→ Work to be completed
The entries that follow must be written out exactly, without any of the pictures they contain.

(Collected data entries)
════════════════════

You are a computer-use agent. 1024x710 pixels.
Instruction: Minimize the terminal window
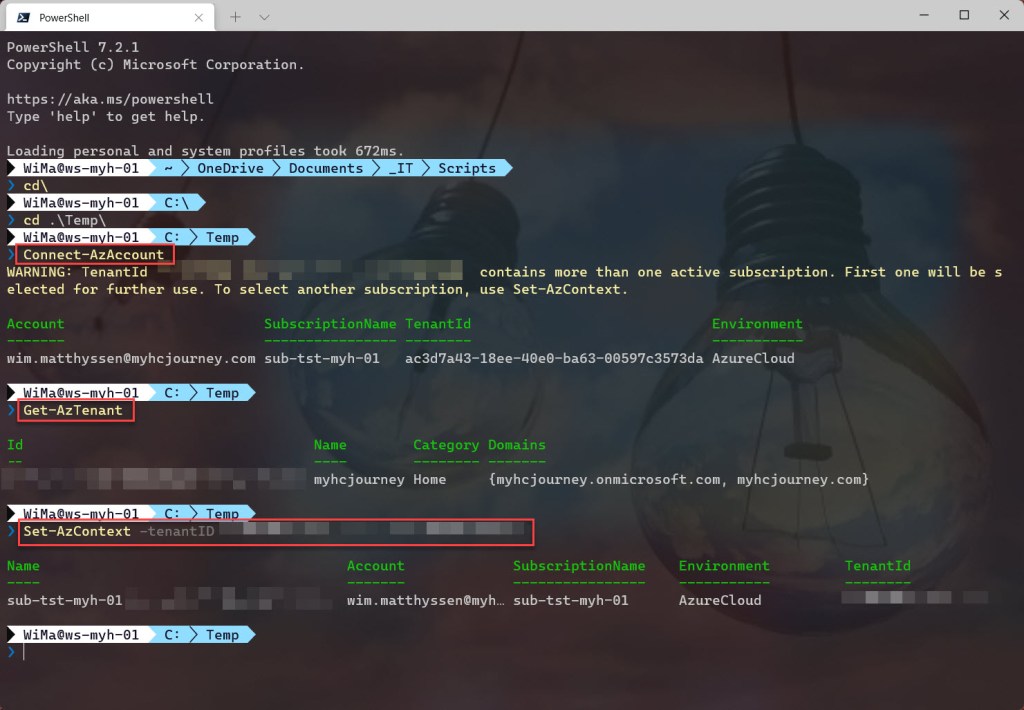pos(919,15)
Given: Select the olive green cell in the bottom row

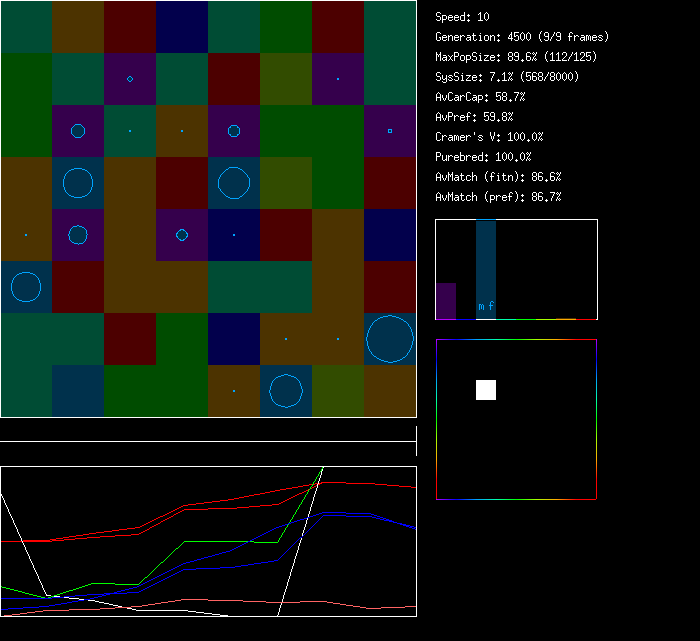Looking at the screenshot, I should pos(338,391).
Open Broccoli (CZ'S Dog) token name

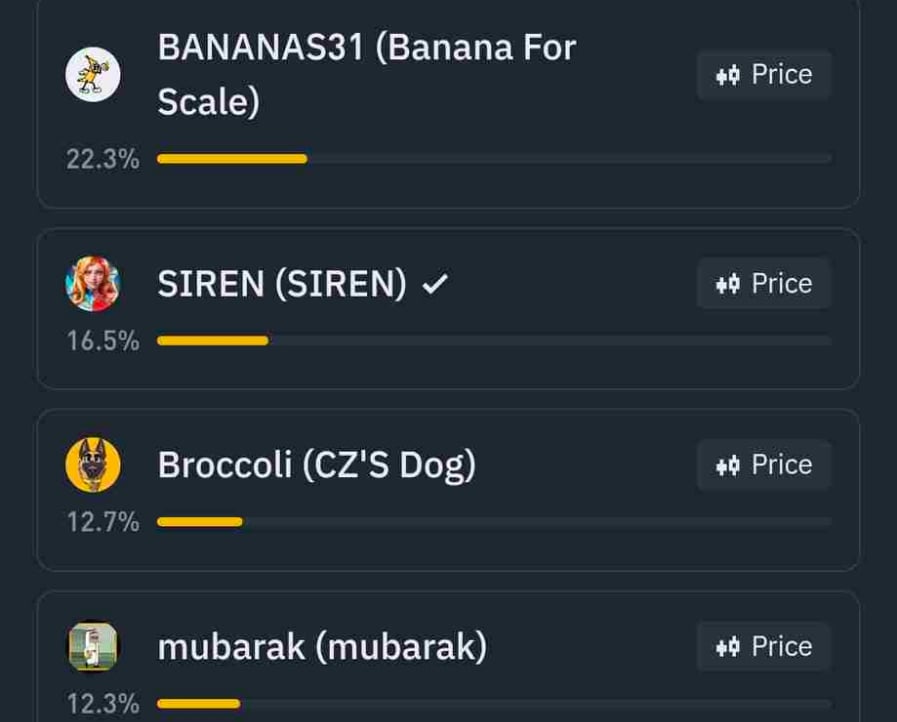pyautogui.click(x=316, y=466)
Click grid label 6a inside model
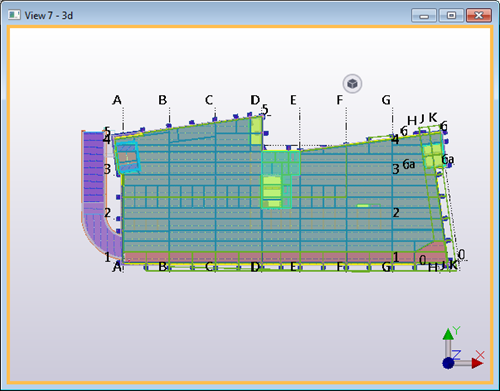 [409, 164]
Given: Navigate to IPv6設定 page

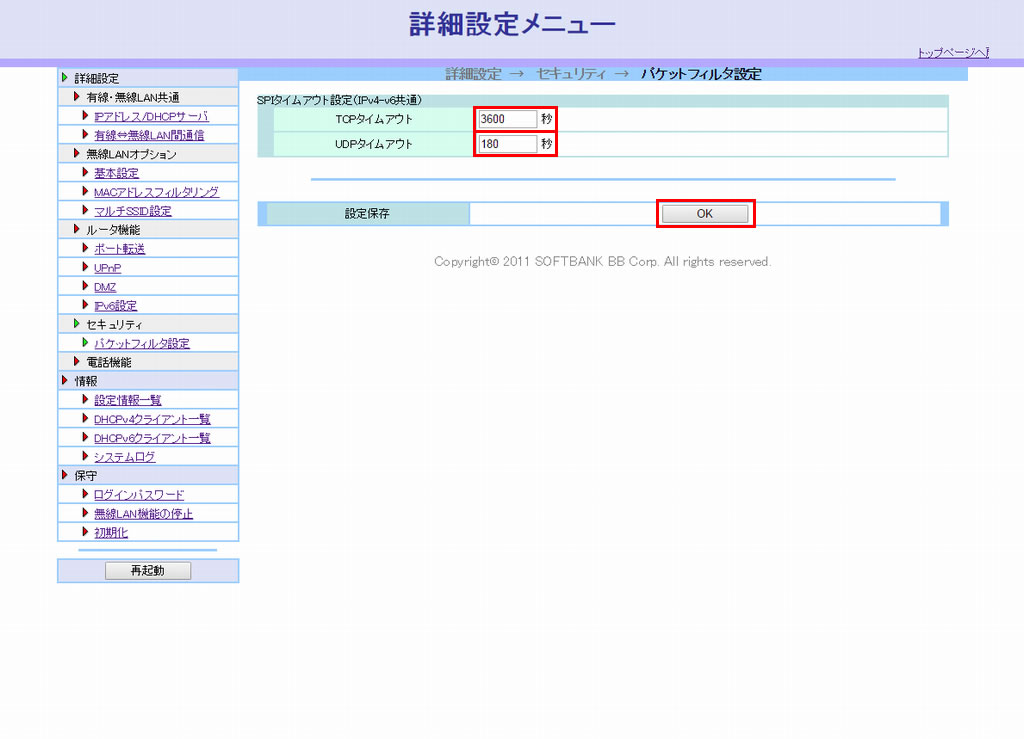Looking at the screenshot, I should (x=115, y=306).
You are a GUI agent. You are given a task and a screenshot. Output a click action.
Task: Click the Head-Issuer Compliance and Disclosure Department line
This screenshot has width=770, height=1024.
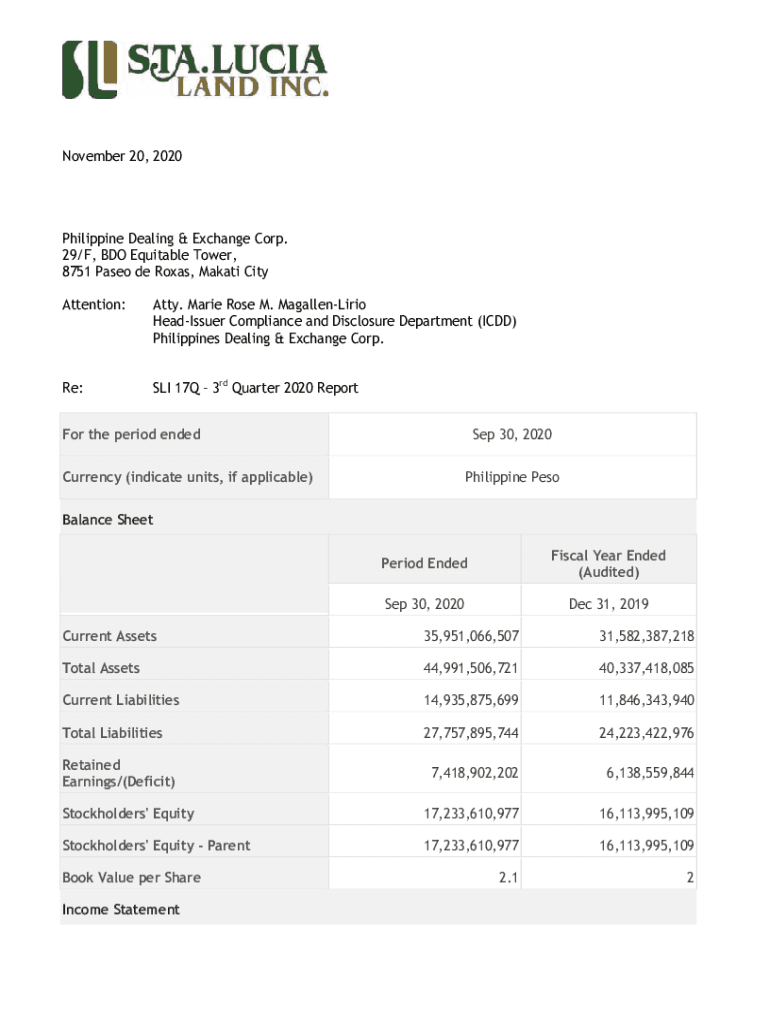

════════════════════

→ Your response
You are a computer-use agent. 1024x710 pixels.
Instruction: Minimize the terminal window
pos(919,15)
Given: Select the olive green cell in the bottom row

Looking at the screenshot, I should pos(338,391).
Open Broccoli (CZ'S Dog) token name

pyautogui.click(x=316, y=466)
Click grid label 6a inside model
 [409, 164]
Given: Navigate to IPv6設定 page

Looking at the screenshot, I should (x=115, y=306).
You are a GUI agent. You are given a task and a screenshot. Output a click action.
Task: Click the Head-Issuer Compliance and Disclosure Department line
This screenshot has width=770, height=1024.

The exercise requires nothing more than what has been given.